Aunque surgida de la contradictoria -y publicitariamente afortunada- conjunción de dos términos que políticamente se repelen -revolución y conservación-, la difundida etiqueta revolución conservadora encierra, no obstante, una gran parte de verdad, pues señala con gran acierto la profundidad, la intensidad y la velocidad con que se aplicaron una serie de medidas políticas y económicas que dieron como resultado un cambio de época.
En primer lugar, porque la profundidad de las reformas emprendidas durante los gobiernos de Reagan contra la legislación precedente muestra una firmeza verdaderamente revolucionaria al tratar de transformar el país y el mundo, y de pretender hacerlo en poco tiempo. Y si desde un punto de vista de izquierda, o progresista, el conjunto de estas reformas no puede calificarse de revolución, sino de clarísima regresión, desde la derecha no lo es, pues la involución se habría producido en los años sesenta y aún antes, al darse un alejamiento del genuino espíritu surgido de la revolución americana, que los conservadores trataron de recuperar, después de reinterpretarlo desde una perspectiva política teñida por rancios preceptos morales.

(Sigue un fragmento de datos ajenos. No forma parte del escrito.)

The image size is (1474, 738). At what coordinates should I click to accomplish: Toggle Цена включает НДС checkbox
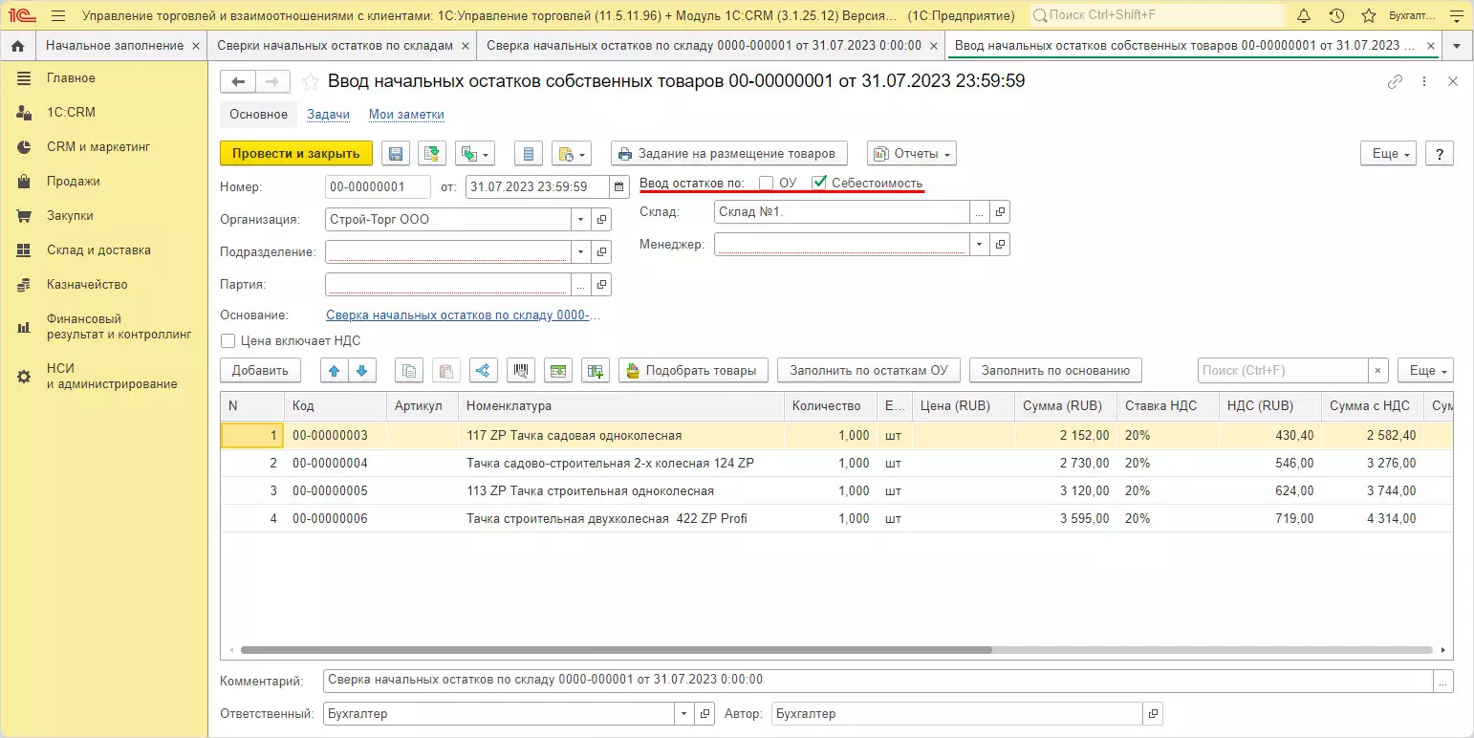(x=228, y=340)
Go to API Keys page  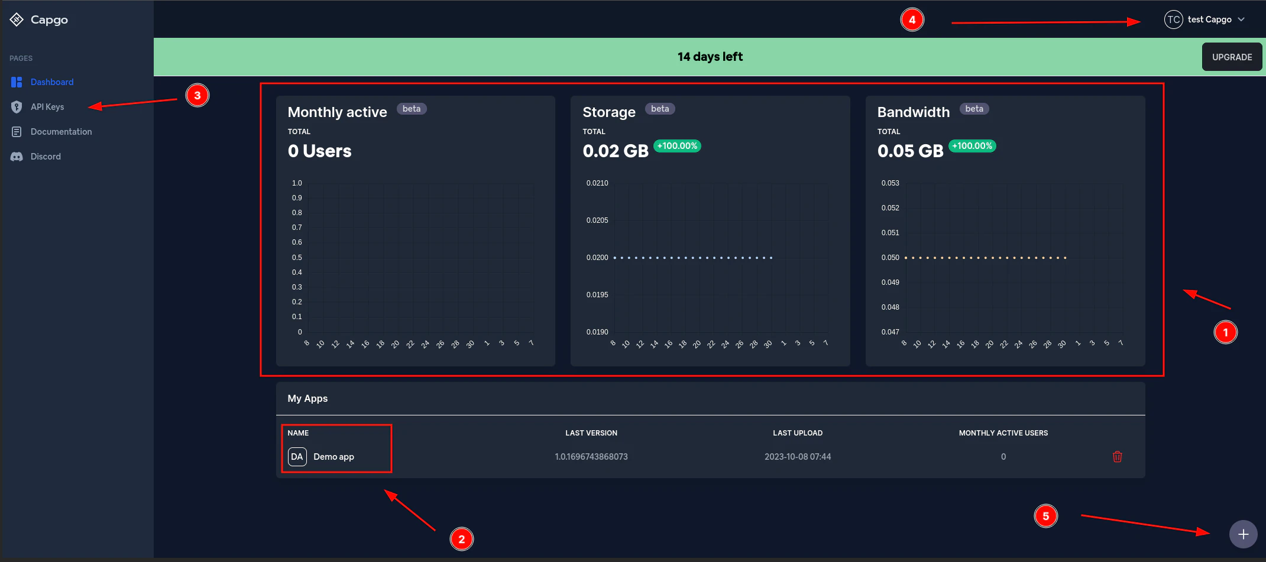[x=47, y=107]
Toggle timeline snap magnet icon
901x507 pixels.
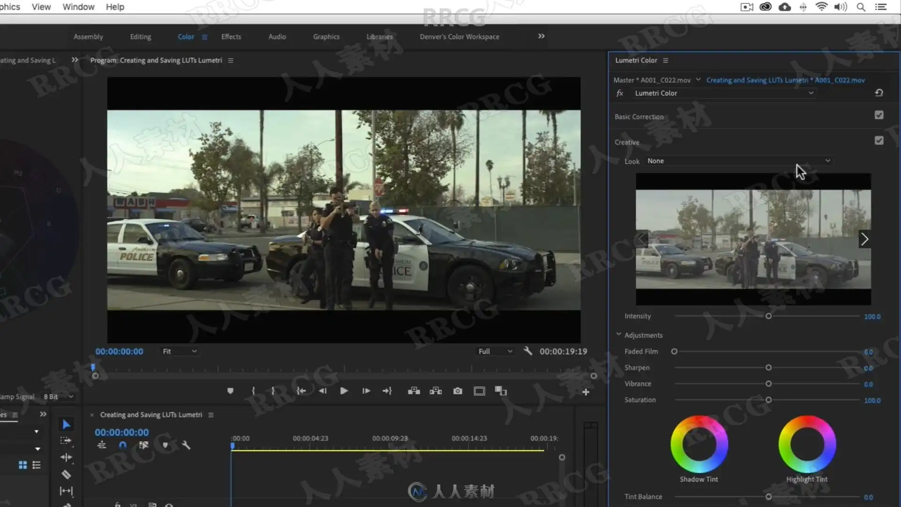122,445
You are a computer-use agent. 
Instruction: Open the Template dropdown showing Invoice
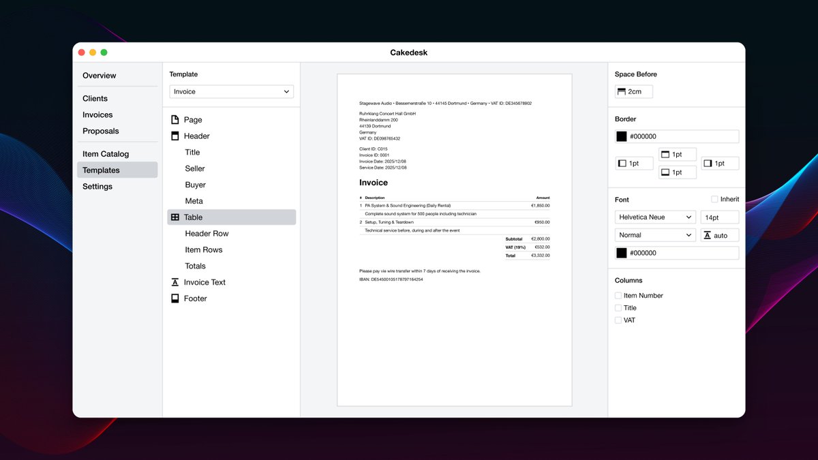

En segundo lugar, porque expresa, en Estados Unidos, la desorientación del Partido Demócrata, que fue arrastrado hacia la derecha, e indirectamente la consunción de los movimientos sociales del decenio anterior, y en otras partes del mundo, y particularmente en los países desarrollados, el agotamiento político de los partidos socialistas y comunistas y la crisis teórica de la izquierda en general.